LINCOLN — A delayed start to the Big Ten season bought the league time to prepare for the challenges of the COVID-19 pandemic.
But a condensed 2020 schedule with no margin for error was the price — and Nebraska will pay it this week after its Halloween opponent, Wisconsin, called off the game Wednesday amid multiple positive tests within the program.
For a few days in August, a Big Ten schedule existed with built-in contingencies. Released Aug. 5 and scrapped six days later when the league postponed the season, the modified slate featured 10 games that could be spread over 15 weeks beginning Sept. 5. The title game had flexibility to kick off Dec. 5 or the two following Saturdays, if necessary.
That schedule was nicknamed by its makers as “Jenga 41” because it was the 41st iteration of the plan and, like the stacking game, blocks could be moved around. Nebraska in that version shared a Week 7 bye with Weeks 3 through 5 opponents Wisconsin, Iowa and Minnesota. Everyone had a Nov. 28 open date, too, just in case.
“This will not be a straight line this year,” Commissioner Kevin Warren said on BTN on Aug. 5. “We’ve released the schedule, but we’ve done it in the context of we have to plan ahead.”

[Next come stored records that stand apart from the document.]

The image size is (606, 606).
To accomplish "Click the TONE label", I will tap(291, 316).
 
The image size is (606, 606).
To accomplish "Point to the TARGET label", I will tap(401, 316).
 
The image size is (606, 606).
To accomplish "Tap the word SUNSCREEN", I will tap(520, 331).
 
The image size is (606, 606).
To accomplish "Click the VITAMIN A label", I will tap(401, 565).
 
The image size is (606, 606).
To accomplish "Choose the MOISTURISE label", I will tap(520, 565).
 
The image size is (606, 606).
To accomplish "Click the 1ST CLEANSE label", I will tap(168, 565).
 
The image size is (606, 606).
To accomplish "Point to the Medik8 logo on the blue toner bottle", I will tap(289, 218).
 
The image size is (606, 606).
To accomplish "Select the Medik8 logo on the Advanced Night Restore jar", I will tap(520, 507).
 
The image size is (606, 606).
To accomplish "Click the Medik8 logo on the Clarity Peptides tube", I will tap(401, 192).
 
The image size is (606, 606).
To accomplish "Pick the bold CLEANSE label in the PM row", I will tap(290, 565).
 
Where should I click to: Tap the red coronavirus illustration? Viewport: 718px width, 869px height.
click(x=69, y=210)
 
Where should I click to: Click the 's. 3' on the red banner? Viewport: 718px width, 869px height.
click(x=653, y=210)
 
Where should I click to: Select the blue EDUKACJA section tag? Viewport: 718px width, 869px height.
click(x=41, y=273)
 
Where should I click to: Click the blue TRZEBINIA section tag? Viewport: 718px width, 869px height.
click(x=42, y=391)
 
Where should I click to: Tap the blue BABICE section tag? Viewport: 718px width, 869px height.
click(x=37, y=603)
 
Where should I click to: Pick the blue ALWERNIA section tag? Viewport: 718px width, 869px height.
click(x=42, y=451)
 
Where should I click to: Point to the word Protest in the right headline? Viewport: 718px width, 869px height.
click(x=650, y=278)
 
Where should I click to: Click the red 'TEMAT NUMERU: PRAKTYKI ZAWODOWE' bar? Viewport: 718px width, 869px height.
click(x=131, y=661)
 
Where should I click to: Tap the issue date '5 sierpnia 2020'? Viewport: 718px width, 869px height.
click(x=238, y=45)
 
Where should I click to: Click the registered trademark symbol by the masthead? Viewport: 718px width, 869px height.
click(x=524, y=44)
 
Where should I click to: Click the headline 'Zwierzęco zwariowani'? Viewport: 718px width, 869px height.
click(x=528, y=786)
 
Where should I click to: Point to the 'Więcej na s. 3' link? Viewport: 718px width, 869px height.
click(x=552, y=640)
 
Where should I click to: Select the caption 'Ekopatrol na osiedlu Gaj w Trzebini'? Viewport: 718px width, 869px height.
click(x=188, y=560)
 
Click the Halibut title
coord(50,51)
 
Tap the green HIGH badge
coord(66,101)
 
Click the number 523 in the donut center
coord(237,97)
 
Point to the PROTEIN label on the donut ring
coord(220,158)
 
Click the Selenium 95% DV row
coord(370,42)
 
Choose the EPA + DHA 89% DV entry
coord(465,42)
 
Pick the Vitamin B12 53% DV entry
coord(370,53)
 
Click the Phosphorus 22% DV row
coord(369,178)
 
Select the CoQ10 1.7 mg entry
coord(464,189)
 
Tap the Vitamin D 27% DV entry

The league lost that ability over the next five-plus weeks as it watched the SEC, Big 12 and ACC begin their seasons while deliberating on a return behind the scenes. When daily rapid-result and on-site antigen testing emerged as a viable option, the Big Ten announced Sept. 16 it would play football in 2020. But a kickoff wouldn’t happen for another five-plus weeks — Illinois and Wisconsin were the first to debut last Friday — and the speculated start of Oct. 17 was pushed back an additional week so teams could get daily testing in place no later than Sept. 30.
As emotionally shocking as the first canceled Big Ten game of the year felt Wednesday, league administrators acknowledged in mid-September that a nine-games-in-nine-weeks sprint was likely to come with some stumbles.
“We had built a schedule that had flexibility in it,” Penn State Athletic Director Sandy Barbour said then. “Based on the timing now and frankly the calendar, obviously, we have less flexibility.”
Said Maryland A.D. Damon Evans: “We will deal with things as they come. Obviously, it is going to be a tight window.”
While Nebraska’s program has stayed mostly COVID-19 free after an exhaustive offseason process of bringing back players in waves and briefly establishing its own testing center inside Memorial Stadium, positive tests have suspended activities for the majority of Big Ten teams in recent months.
One of the most recent was Wisconsin, which had 29 players and staff test positive between Sept. 1 through 15 and 42 overall in late summer. Coincidentally, the Badger outbreak then was a factor in the Big Ten starting its season later in October and why their most recent struggle to contain the virus will cost Nebraska a game in an already-abbreviated campaign.
Warren said in mid-September teams would have to “remain fluid” even with the compressed fall slate.
“We just have to be nimble,” Warren said. “You see our schedule, but we have to be nimble. We’ll have nine straight weeks of football. We have built a really good schedule and (are) looking forward to some great football.”
The Big Ten model this year is unique, using an “8 plus 1” model with eight regular-season games followed by a “champions week” Dec. 19 with a title game and all other teams playing opponents from the opposite division matched on standings (No. 2 vs. No. 2, No. 3 vs. No. 3, etc.).
Wisconsin-Nebraska is the 37th college football game altered by COVID-19 this season, with many coming as a result of contact tracing protocols that required quarantines. Some schools, including Florida, Missouri, Houston, Memphis, Baylor and Virginia Tech, have already had multiple games affected.
Still, the Huskers’ Big Ten West bout is one of four games to be outright canceled as of Wednesday. The other three were Charlotte at North Carolina, Memphis at UTSA and New Mexico at Colorado State. Memphis and UTSA both filled their voids by scheduling different opponents on bye dates. New Mexico and Colorado State’s cancellation came because of local county outbreaks — the Mountain West is attempting an eight-games-in-eight-weeks schedule that also allows for no wiggle room.
Sixteen affected games out of the 37 have been rescheduled or already made up while 17 are to be determined. Wisconsin-Nebraska is the eighth matchup of Power Five teams to be affected (three ACC, three SEC and one Big 12).